Kmart and RACQ are two brands leading the CX charge: Forrester
- 11 May, 2018 10:14
Kmart has successfully adopted a customer-centric approach and recognises CX is the company’s engine of growth.
That’s according to Forrester’s A/NZ senior analyst for CX, Tom Champion, who called out the traditional retailer during the annual Forrester CX Sydney 2018 event as a prime example of a company that’s successfully made a customer-centric transformation.
“Kmart is a fascinating one. The company has done so many different things over the past 10 years and it has made such a difference to it delivers customer experience,” Champion told attendees.
“If you look back 10 years ago, by many accounts analysts thought Kmart was bankrupt. The company was not a place you’d go to Instagram and brag about - like you see today. And you can see all of that difference it has made.
“There’s so much that Kmart has done. Operating hours are simple, the company has stripped back its inventory, so it’s a straightforward place to go to, with brighter lights and simpler pricing. The retailer brought in new homewares, and got better at procurement and sourcing so it can put in good items at a low price.”
Champion said Kmart’s transformation didn’t take a lot of time to achieve, which has resulted in customer advocacy and growing customer loyalty.
“It is very much CX-led and tied to business outcomes. This is homegrown. The Australian and New Zealand Kmart is a different entity to the one in the US. This happens here. It works for Australian customers. And we can pull off this kind of innovation here as well," he said.
Speaking about what makes the companies successful, Champion said the criteria to measure CX quality includes effectiveness, ease, emotion, retention, enrichment, and advocacy. By studying this criteria, Forrester is able to see “what is the lay of the land” and how organisations compare to one another and what the Australian landscape looks like.
“How are companies going about bringing together all of the diverse business units together for the sake of the customer, to deliver those exceptional customer experiences.”
Champion also revealed what CX leaders are doing, how they’re thriving through influence and restructure, and what’s making them so successful in terms of their thinking and approach.
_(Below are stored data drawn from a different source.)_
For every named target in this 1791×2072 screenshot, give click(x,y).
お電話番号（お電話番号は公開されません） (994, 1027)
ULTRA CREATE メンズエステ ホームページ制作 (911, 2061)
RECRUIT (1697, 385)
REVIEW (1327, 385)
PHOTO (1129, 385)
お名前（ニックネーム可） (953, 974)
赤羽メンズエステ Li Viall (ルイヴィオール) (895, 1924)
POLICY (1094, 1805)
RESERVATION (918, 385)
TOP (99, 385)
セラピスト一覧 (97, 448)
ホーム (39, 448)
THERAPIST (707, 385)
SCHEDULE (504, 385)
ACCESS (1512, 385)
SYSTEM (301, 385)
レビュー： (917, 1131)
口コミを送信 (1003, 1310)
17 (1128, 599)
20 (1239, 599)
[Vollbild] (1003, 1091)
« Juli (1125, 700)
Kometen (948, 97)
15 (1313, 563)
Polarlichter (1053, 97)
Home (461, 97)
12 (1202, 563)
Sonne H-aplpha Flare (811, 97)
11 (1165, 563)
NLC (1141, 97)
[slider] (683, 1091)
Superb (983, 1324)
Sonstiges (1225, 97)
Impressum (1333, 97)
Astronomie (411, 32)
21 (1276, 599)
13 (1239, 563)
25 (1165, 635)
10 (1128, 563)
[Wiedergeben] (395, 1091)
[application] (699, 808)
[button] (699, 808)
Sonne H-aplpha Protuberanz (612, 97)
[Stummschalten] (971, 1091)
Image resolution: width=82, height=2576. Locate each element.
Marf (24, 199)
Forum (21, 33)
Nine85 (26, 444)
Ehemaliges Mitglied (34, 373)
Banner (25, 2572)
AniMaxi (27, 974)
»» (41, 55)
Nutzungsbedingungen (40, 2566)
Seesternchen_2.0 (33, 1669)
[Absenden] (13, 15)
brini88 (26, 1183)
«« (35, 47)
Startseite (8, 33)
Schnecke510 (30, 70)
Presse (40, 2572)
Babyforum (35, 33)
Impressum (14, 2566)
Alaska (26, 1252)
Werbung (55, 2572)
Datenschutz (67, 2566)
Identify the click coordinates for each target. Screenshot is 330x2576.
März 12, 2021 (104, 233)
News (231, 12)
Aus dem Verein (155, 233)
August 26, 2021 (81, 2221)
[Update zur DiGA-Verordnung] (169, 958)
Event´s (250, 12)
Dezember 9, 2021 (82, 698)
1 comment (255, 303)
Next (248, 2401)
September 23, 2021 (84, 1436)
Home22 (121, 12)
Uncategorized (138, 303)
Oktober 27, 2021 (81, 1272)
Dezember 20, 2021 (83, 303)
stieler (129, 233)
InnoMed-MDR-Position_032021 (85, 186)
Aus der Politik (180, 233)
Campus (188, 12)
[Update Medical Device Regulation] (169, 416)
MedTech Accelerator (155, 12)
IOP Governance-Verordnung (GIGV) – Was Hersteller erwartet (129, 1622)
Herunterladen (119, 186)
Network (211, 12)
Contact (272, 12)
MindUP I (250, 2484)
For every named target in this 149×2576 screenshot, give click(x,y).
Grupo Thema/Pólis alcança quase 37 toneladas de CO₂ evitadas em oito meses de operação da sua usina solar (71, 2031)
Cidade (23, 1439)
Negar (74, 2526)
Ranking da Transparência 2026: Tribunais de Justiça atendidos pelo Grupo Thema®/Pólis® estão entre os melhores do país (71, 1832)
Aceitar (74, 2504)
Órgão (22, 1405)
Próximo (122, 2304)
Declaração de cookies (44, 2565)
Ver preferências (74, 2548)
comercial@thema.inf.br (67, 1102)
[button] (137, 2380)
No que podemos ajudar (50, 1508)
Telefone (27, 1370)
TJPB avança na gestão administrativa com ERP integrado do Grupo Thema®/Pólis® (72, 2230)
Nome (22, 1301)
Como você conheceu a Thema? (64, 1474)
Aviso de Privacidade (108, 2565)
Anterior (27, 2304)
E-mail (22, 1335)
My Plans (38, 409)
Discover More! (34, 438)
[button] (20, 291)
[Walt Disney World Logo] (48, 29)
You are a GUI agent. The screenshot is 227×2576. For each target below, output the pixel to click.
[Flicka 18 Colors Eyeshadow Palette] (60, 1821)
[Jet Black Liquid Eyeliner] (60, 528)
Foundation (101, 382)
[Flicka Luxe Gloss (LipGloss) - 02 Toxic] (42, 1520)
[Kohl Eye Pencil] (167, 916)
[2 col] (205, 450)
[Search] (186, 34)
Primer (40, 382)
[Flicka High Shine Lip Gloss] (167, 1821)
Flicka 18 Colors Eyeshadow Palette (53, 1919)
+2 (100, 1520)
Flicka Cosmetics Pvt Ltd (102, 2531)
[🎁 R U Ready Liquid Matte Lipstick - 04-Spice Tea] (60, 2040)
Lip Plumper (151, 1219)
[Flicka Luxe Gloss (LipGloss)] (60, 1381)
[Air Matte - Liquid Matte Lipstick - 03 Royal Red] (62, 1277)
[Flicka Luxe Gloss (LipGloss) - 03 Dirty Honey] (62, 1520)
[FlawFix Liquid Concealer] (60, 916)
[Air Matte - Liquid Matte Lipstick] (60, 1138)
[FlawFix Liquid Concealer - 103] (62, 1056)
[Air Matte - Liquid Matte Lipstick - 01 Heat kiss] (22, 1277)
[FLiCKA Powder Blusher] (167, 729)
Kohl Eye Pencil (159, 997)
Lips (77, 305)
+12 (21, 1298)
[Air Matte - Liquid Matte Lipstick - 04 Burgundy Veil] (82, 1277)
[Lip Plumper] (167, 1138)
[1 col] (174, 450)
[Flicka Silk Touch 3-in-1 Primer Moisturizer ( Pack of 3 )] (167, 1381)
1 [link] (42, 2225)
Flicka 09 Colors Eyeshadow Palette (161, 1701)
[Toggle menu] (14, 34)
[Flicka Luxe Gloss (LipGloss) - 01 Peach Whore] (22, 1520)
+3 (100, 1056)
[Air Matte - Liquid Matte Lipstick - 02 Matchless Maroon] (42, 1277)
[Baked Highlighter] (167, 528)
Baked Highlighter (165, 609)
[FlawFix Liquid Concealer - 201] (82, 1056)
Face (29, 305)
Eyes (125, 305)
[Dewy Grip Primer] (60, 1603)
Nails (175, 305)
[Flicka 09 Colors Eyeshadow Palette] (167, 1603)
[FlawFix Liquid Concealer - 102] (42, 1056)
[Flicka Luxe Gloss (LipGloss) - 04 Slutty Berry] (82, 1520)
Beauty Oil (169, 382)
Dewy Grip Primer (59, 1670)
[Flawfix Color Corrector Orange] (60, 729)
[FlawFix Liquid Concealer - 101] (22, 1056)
Most Australian brands are in the “OK bracket”, and often stuck in the same place, when it comes to a CX strategy. In comparison in other countries, many brands are in the “excellent” category and there’s lots of movement between categories.
“We seem to be a little more stagnant when it comes to the customer experience, but that’s not what customers think. So it doesn’t mean it’s not working because we certainly see lots of shuffling happening beneath the surface,” Champion said.
For example, the big four Australian banks did a complete reshuffle in terms of their CX ranking with customers over a one-year period.
“We see these shifts in the rankings happening, but at the same time, there’s not too much cause for celebration - and commiseration - because it’s still a very congested and compact competition,” Champion said.
Given it is so compact and congested, he said it raises questions of differentiation and how companies can make an impact.
Put more emotion into it
One area where there’s enormous room to make an impact is around emotion, Champion said. He claimed Australians are pretty good at ease and effectiveness, but not when it comes to emotion and building a strong connection with customers.
In building emotion and a sense of connectedness, Champion explained there are a number of elite brands that are able to differentiate from the pack and are following a number of strategic principles and specific activities - RACQ being a prime example.
“We see how differentiation is so important. They differentiate at the core. One example that comes to mind is RACQ, a general insurer that’s launching a new bank. It is really a radical decision," he said.
“It's differentiating and playing in new adjacencies at a level with a clear value proposition, as opposed to just thinking about differentiation as a single journey or as a campaign. So they are going deeper and really making these decisions because it’s a long haul play."
Successful brands are the ones working at building a customer-centric culture, Champion added.
“These companies are doing it very intentionally and very deliberately. They don’t just leave it as a bi-product to something else. The likes of ING really invents customer ways of working. One thing ING has done is come up with this PACE methodology, which is the best parts of design thinking, lean and agile and thought. ‘How can we use that, and really change our culture at the same time?’
“The goal is to have the customer represented in everyone’s work at all times. This means changing the mindset and having those nudges over time, because culture change is not a quick fix.”
Brands that can sew customer centricity into decision making will also do well. As a case in point, Champion noted Bendigo and Adelaide Bank's 2000-strong customer panel.
“It is not reserved as a strategy session, but something people have access to as routine pieces of work," he said. "So the customer always has a say, always has a voice in the decision making on a more regular basis. People can really infuse this in a routine way.”
What Forrester's research did show across Australian organisations was good strengths in quality and quantitative mix.
"They are good at setting up the voice of the customer programs and doing journey mapping more often. They are good at getting design thinking up and running," Champion said. "But where they’re weakest is around culture and enablement."
To get there, organisations need to address behaviour, thinking and overall employee engagement, as well as provide employees with a range of training, information and tools so they are empowered to provide good CX.
“When people aren’t talking to each other, bad things happen,” Champion concluded. "Many organisations can be too focused on just fixing customer pain points, but need to collaborate to consider the business impact or feasibility impact."